Verslag plenaire vergadering
Verslag
Dames en heren, mag ik u verzoeken om recht te staan voor de rouwhulde naar aanleiding van het overlijden van oud-collega André De Beul.
Dames en heren, beste collegas, op 6 april is op 73-jarige leeftijd ereondervoorzitter van de Vlaamse Raad André De Beul overleden.
André De Beul werd op 13 januari 1938 in Lokeren geboren als zoon van een rijkswachter. Hij studeerde koloniale en administratieve wetenschappen en werd na een loopbaan als bestuurssecretaris bij het Antwerpse provinciebestuur op 7 november 1971 verkozen als volksvertegenwoordiger voor de Volksunie. Hij was toen 33 jaar oud met 7 jaar politieke ervaring als gemeenteraadslid te Wilrijk. In 1988 stapte hij over naar de Senaat. 10 jaar lang was hij ondervoorzitter van de Vlaamse Raad. Hij bekleedde het ondervoorzitterschap van 1982 tot 1991. In diezelfde periode was hij ook lid van de Interparlementaire Commissie voor de Nederlandse Taalunie.
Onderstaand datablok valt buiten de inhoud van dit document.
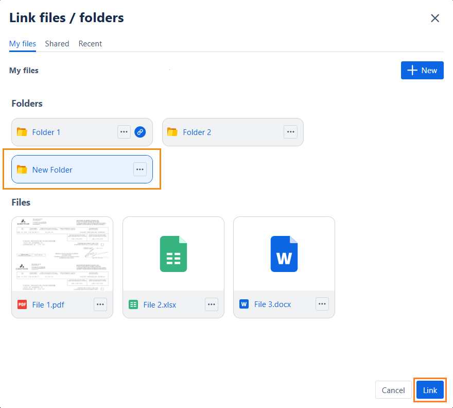This screenshot has height=408, width=453.
Task: Click the link icon on Folder 1
Action: pyautogui.click(x=140, y=132)
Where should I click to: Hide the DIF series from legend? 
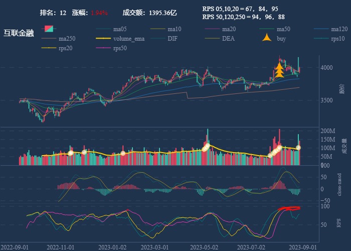coord(172,38)
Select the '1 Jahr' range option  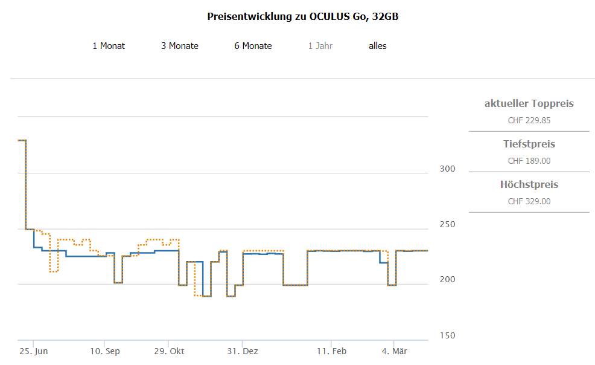(320, 46)
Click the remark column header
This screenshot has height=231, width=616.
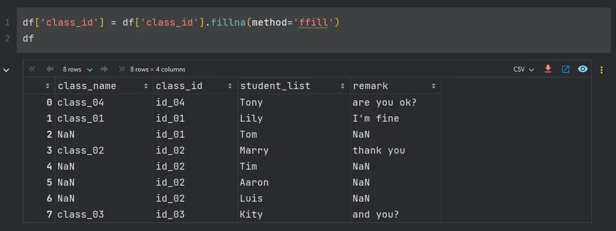coord(371,86)
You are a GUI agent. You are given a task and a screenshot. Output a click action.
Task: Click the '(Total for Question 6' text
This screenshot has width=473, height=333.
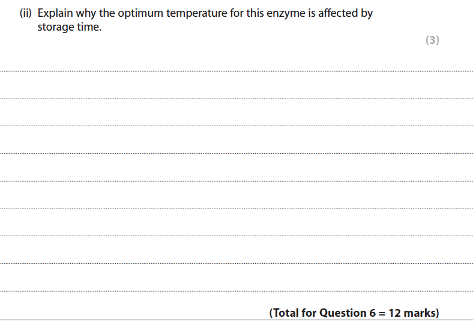(x=318, y=313)
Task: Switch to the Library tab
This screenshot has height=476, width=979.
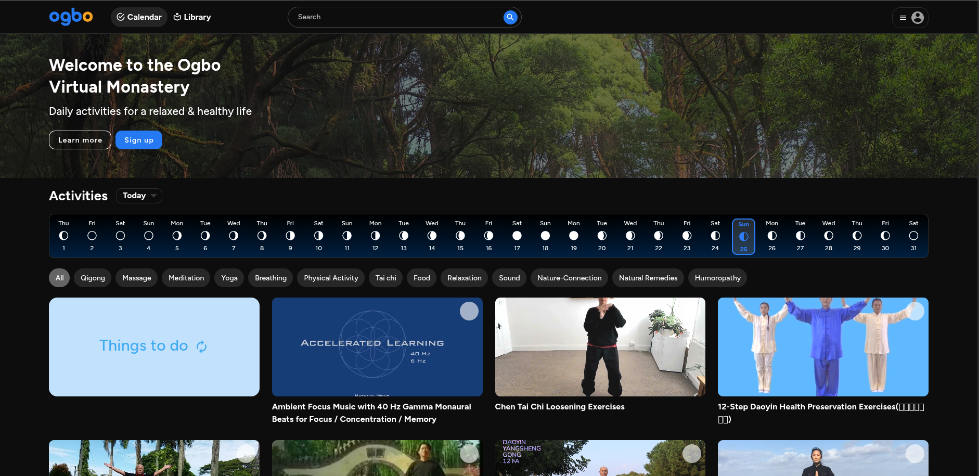Action: (x=192, y=17)
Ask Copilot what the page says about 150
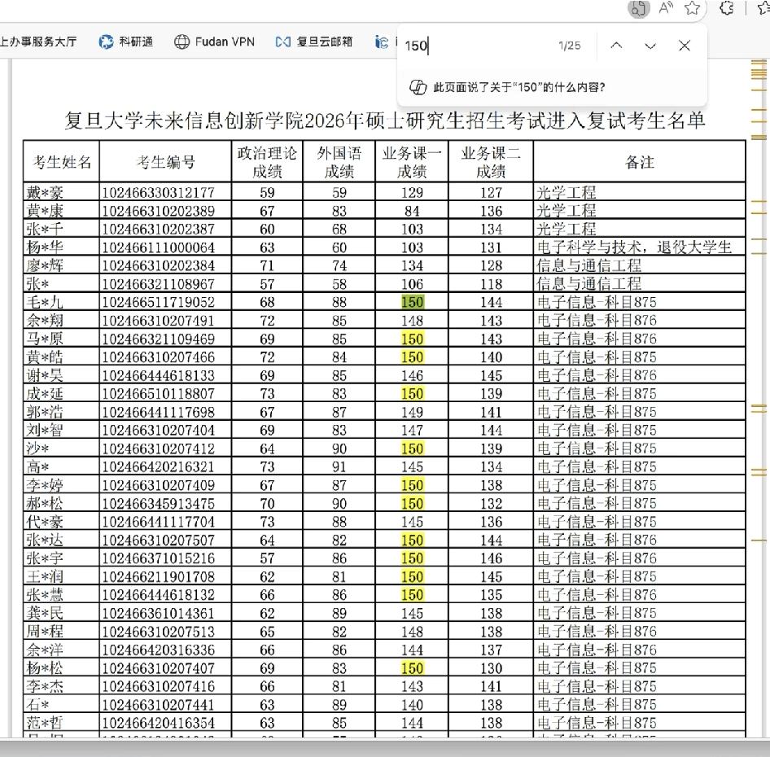The height and width of the screenshot is (757, 770). click(x=521, y=84)
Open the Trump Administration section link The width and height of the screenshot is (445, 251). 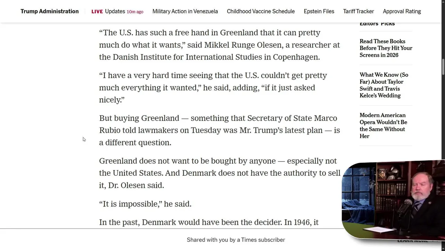pos(49,12)
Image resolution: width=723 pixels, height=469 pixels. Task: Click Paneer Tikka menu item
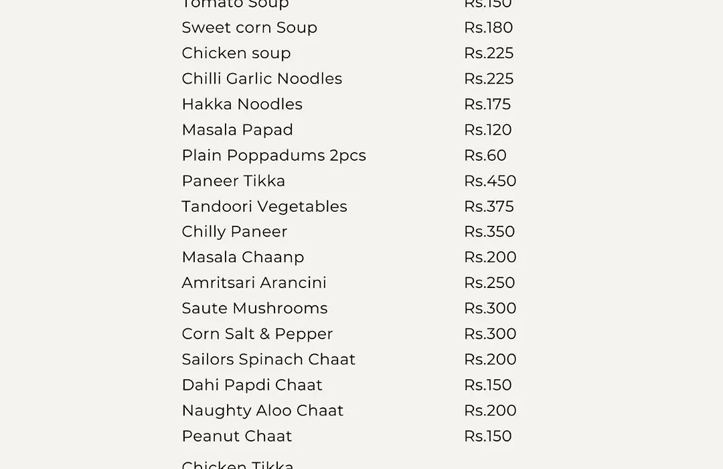[x=234, y=181]
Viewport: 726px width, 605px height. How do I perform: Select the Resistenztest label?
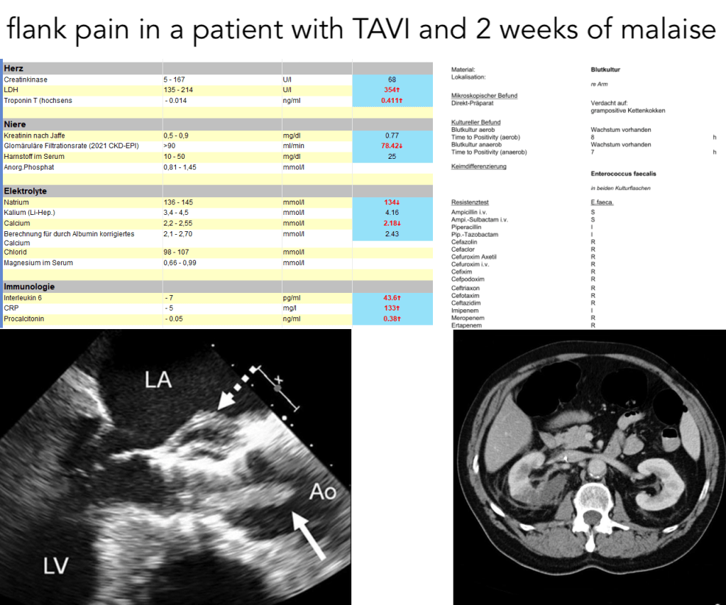click(x=468, y=202)
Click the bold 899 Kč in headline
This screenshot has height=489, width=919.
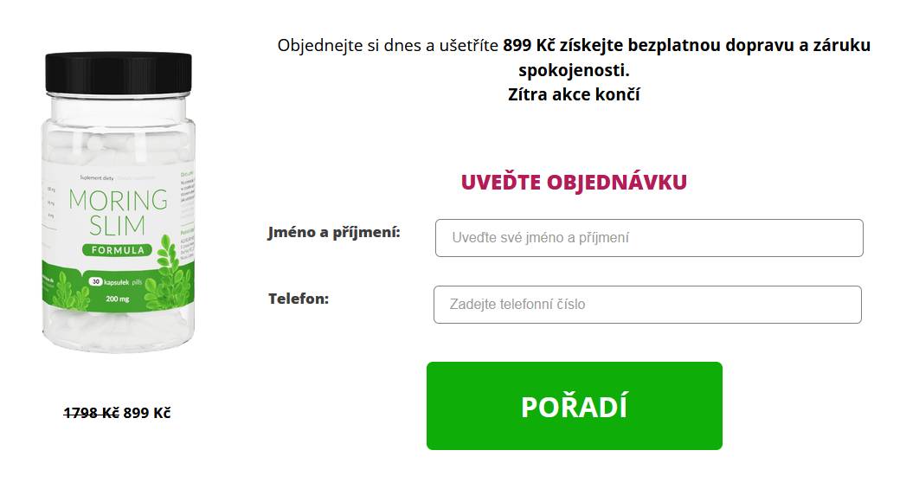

Na de verkiezingen van november 1991 nam hij afscheid van de politiek om naar eigen zeggen plaats te ruimen voor de jongeren in zijn partij. Voorzitter Louis Vanvelthoven prees hem toen om de eminente manier waarop hij zijn mandaat had vervuld. Op 14 januari 1992 werd hem de zilveren erepenning van de Vlaamse Raad toegekend.
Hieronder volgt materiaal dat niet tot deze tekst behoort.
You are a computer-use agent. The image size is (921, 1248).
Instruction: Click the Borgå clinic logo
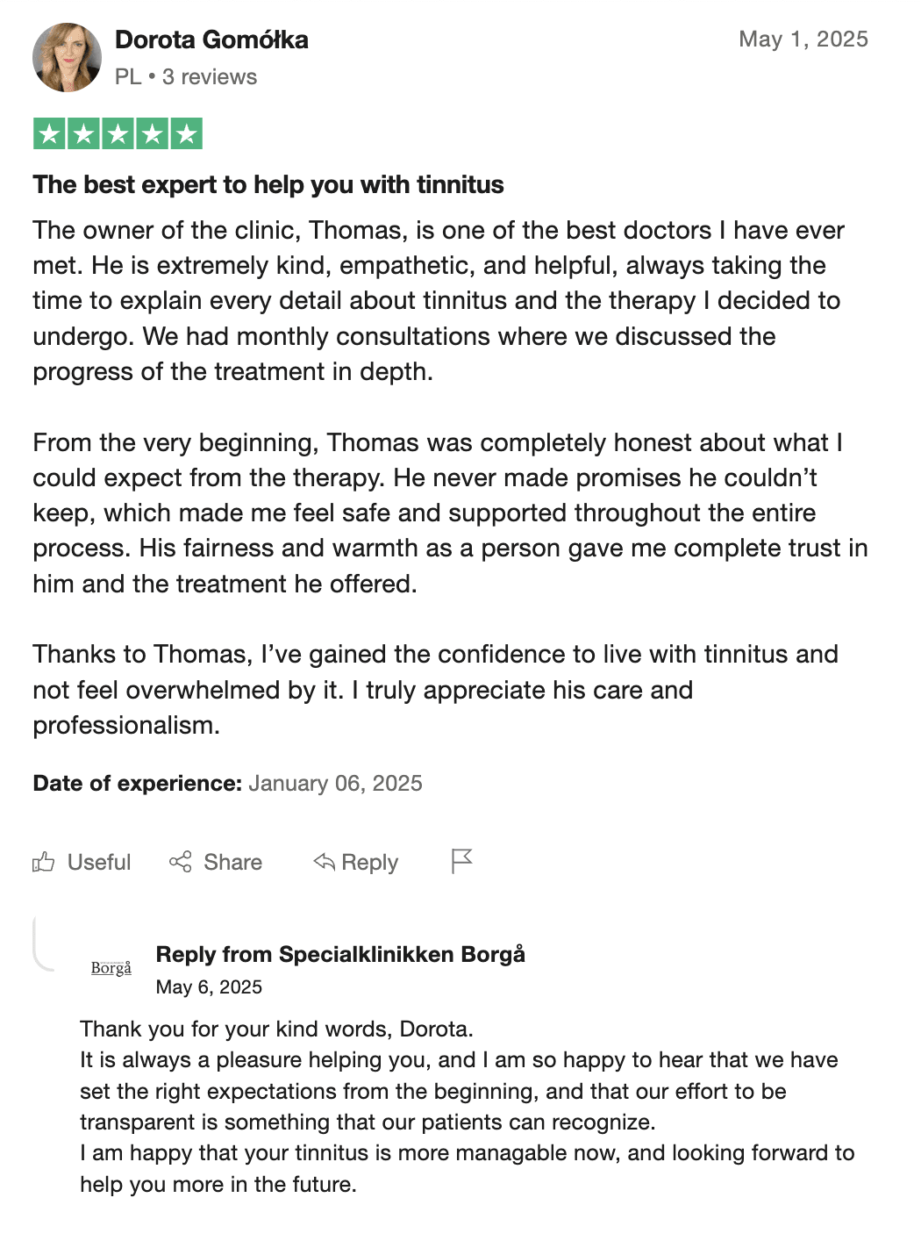click(111, 967)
Dames en heren, André De Beul zal ons bijblijven als een voorstander van het pluralisme en een bestrijder van de verzuiling. Zijn aanpak was die van een eerlijk en vrij denkend man. Binnen een Vlaamse context wou hij vorm geven aan een open samenleving. Binnen het eengemaakte Europa was hij bekommerd om het behoud van onze culturele identiteit.
In de Vlaamse Raad onderscheidde hij zich in het culturele domein. In een tijd van voortschrijdende secularisatie en laïcisering zag hij cultuur, zoals hijzelf zei, als de beste waarborg tegen de totalitaire aanspraken van de spektakelmaatschappij op ons gedachteleven en ons engagement. In die zin lag hij aan de basis van belangrijke decreten op het vlak van de bescherming en subsidiëring van het Vlaamse culturele patrimonium.
In eenzelfde zin was hij als mediaspecialist voor zijn partij de pleitbezorger van een dynamische en herkenbare Vlaamse openbare omroep, die zijn taak in volle onafhankelijkheid en objectiviteit moest kunnen uitvoeren. Aan de media stelde hij hoge eisen, overtuigd als hij was van hun beslissende invloed op de kwaliteit van de democratie. In de sinds begin 1982 in de Vlaamse Raad gevoerde discussies over de liberalisering van het medialandschap was hij fel gekant tegen het doorbreken van het BRT-monopolie en ernstig bekommerd om de toepassing van het Cultuurpact.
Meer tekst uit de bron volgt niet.